I posted a while back comparing Torah study to cooking. It's a decent metaphor...but a better one, I think, likens cooking to prayer. See, a set liturgy is like a beloved old cookbook, handed down through the generations. In its best incarnations, the recipes are tried and true. Though some recipes are geared toward novice cooks, and others might be a real stretch unless you cook every day and are practiced in the kitchen, the basic techniques involved are familiar to anyone who's handled a bulb of garlic or a knife.
Many of us feel attachments to particular ways of praying -- particular recipes, if you will -- and those attachments often go beyond reason or explanation. Ask a group of Jews from different communities what the "right" melody is for "Adon Olam," or for "Lecha Dodi," and the debate will be as impassioned as any between afficionadoes of a given dish who each believe the way they learned to cook and enjoy it is the best way it can be made. (Should matzah balls be light and fluffy, or solid and substantial? What goes into a perfect pan of stuffing? Are latkes meant to be eaten with applesauce, or with sour cream?)
With prayer, as with food, I find that sometimes I am happy to experiment and be challenged, and at other times I want to relax into something familiar and comfortable. Sometimes it's a question of balance. I may be willing to try a strange prayer practice, say Abulafian-style meditation or sighing a deep krechtz to God together, but if my whole Shabbat morning goes in that direction I might find myself yearning for something simple that doesn't require me to branch out. Bread to balance the heavy spice, as 'twere. Then again, in prayer as in cooking, I tend to enjoy strong flavors; I have to remind myself that subtlety doesn't mean a dish is uninspired.
Tinkering with the liturgy can create amazing changes, or disastrous ones. A renewed and revived liturgy can open hearts and awaken dormant connection with community and with God -- or it can turn people off in a major way. It's like tinkering with recipes. A proficient cook knows what recipes she loves, what old favorites she never changes, and also where she likes to add curry powder even though it's not called-for. The best cooks I know are innovative, not bound to what's printed on the page -- but they also have a firm grounding in the classics. Giving an old recipe a new twist is most meaningful if you know what the old recipe tasted like in the first place.
Each of us, in her prayer life, is a chef responsible for creating
food that both fills the belly nutritiously and makes the tastebuds
soar. Uninspired cuisine is a missed opportunity for joy, but a diet of nothing but twinkies is a missed opportunity for health. (Just so, prayer.) The best cooks know how to balance old recipes with new ideas, because they've committed themselves to the discipline and practice of cooking often -- and because they didn't give up even when they made egregious errors, when their soufflés fell or their gnocchi dissolved in the pot. (Here, too, the metaphor stands.)

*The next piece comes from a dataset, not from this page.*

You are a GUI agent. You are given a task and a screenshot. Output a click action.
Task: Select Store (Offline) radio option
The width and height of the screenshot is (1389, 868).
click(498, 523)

If someone loves a given ingredient or flavor, someone else is bound to feel equally strongly in the other direction. For each one of us who's ingested too many masculine names for God, and bristles now at "Lord" and "King," another person wrinkles her nose at the merest hint of feminine or gender-neutral God-language, and finds the addition of the imahot (mothers) alongside the avot (fathers) verging on the offensive. And so on. Beyond likes and dislikes, people have allergies; some ingredients can be actively toxic. Each of us has a responsibility to know which are which. To be open, perhaps, to trying something new, or trying something again -- and to know which ingredients one's system just can't metabolize.
Those of us who are called to shape the prayer lives of others -- rabbis, cantors, shlichei tzibbur / lay leaders -- need to make informed choices about what ingredients go into the dishes we so lovingly prepare. The standard dishes are essential parts of our repertoire, but they may not be sufficient; then again, a diet solely consisting of innovative new gels and foams isn't likely to work for most people. We need to be as willing to make chicken soup or peanut butter sandwiches as we are to essay ethnic dishes that require special-ordering ingredients through the mail.

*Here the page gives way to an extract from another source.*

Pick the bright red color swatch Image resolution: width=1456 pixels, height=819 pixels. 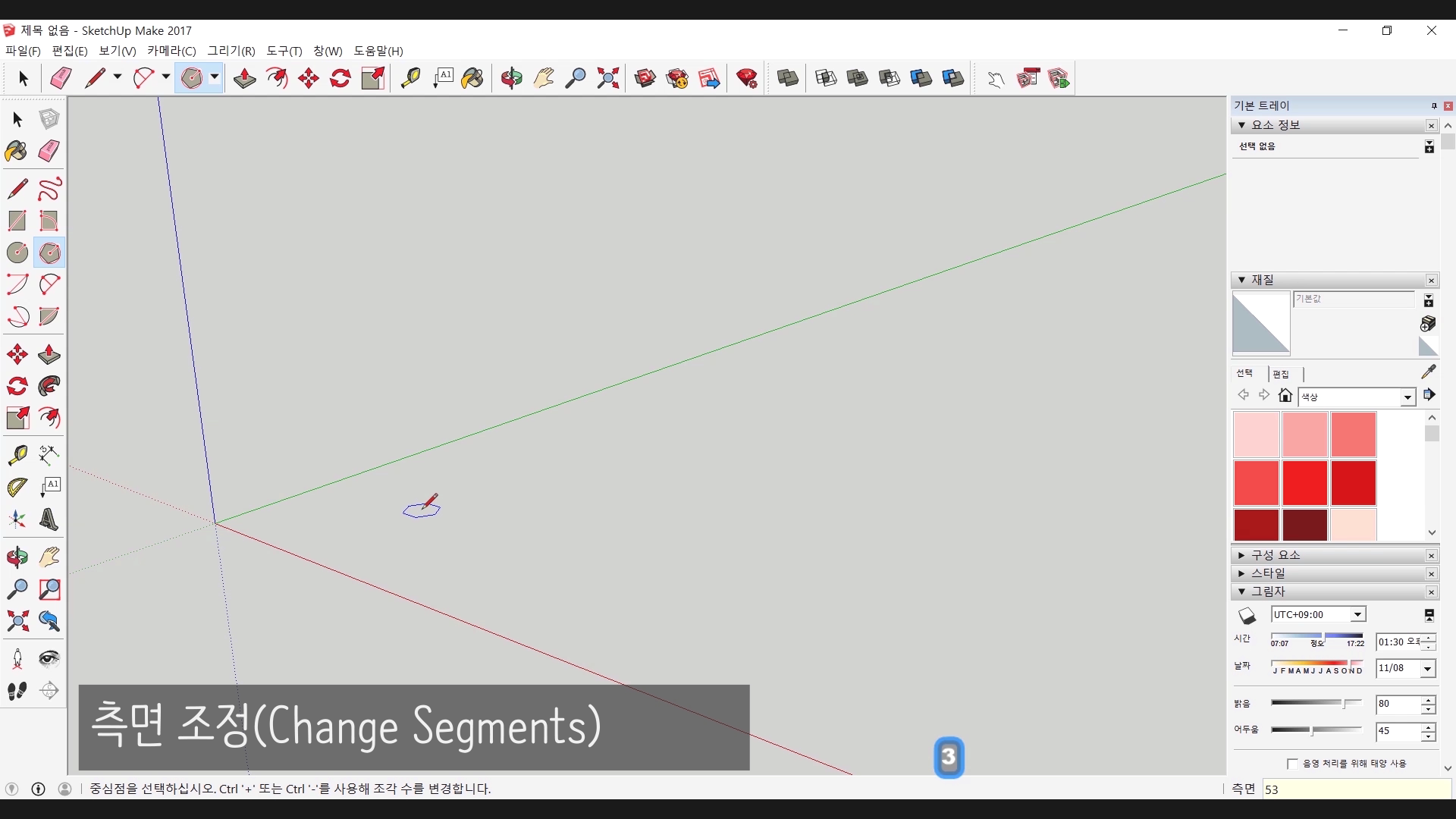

We who spend time on the bimah need to be open sometimes to creating quick meals, instead of insisting on ten-course banquets. And we also need to be able to encourage people to slow down and make themselves present to the experience of eating, instead of wolfing down a fast-food sandwich and dashing on to the next thing. Those of us in Jewish Renewal, in particular, need to be able to gently introduce people to new dishes without disparaging the cuisine which may feel most like home.
We need to know what dishes (what prayers or ways of praying) we
ourselves love best, because we will prepare those with the most
gusto. Gusto is important in this work. (I wouldn't trust a
chef who doesn't like to eat; I wouldn't seek out a prayer leader who doesn't herself pray regularly.) But we also need
to know what dishes those around us love best, and to be willing to
prepare those sometimes, even if privately we might be wishing for
something with a little more kick, or a little less.

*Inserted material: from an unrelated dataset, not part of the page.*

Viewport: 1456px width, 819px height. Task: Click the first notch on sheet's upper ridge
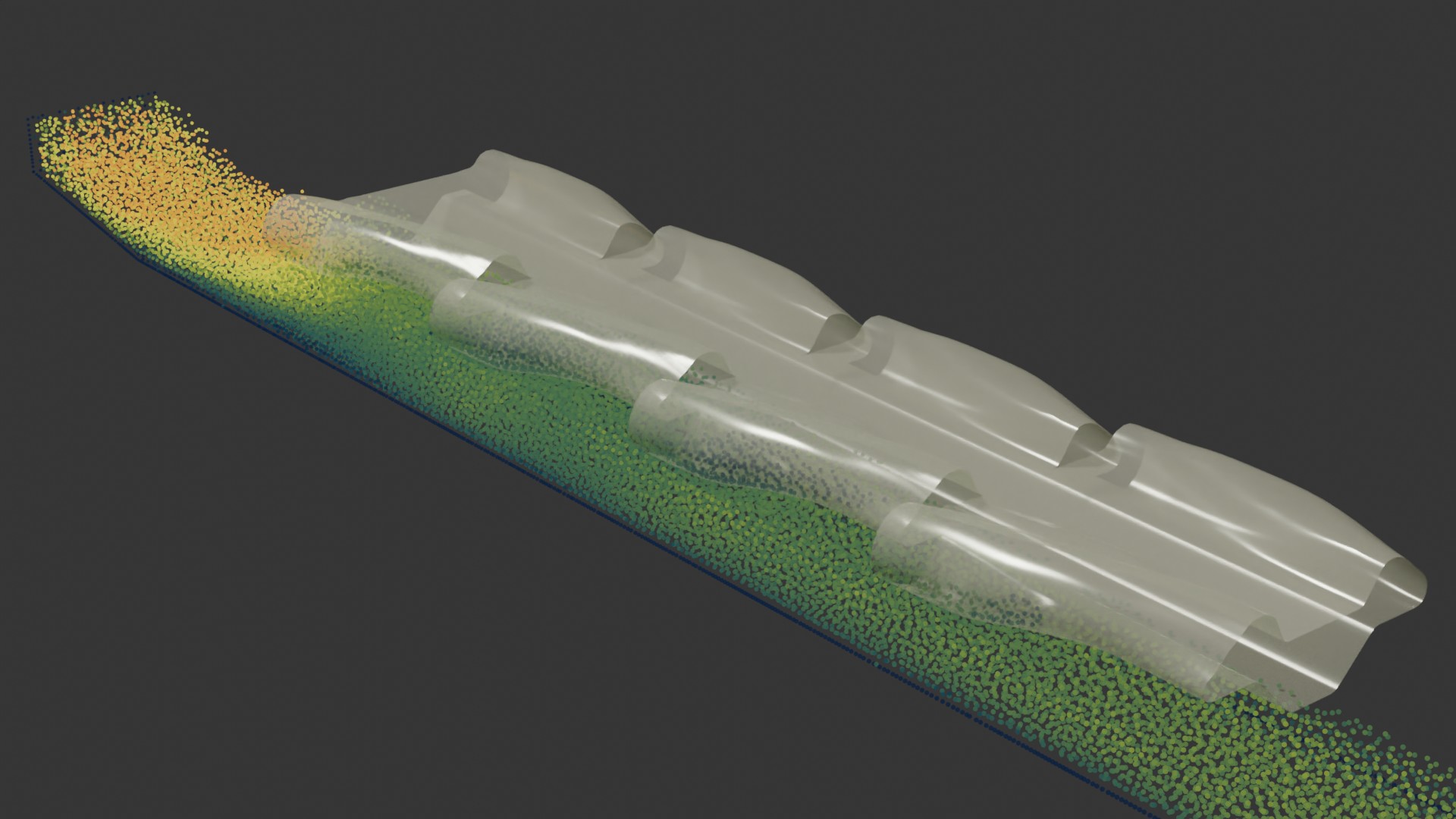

We are always at once consumers and creators, when it comes to cooking and when it comes to prayer. And maybe learning fully what we ourselves enjoy, when someone else is at the stove, can help us understand how to prepare a feast in which others can partake... and learning just how much time, energy, effort, and kavvanah goes into preparing a meal can help us appreciate the meals others make, even if their choices don't precisely match our own.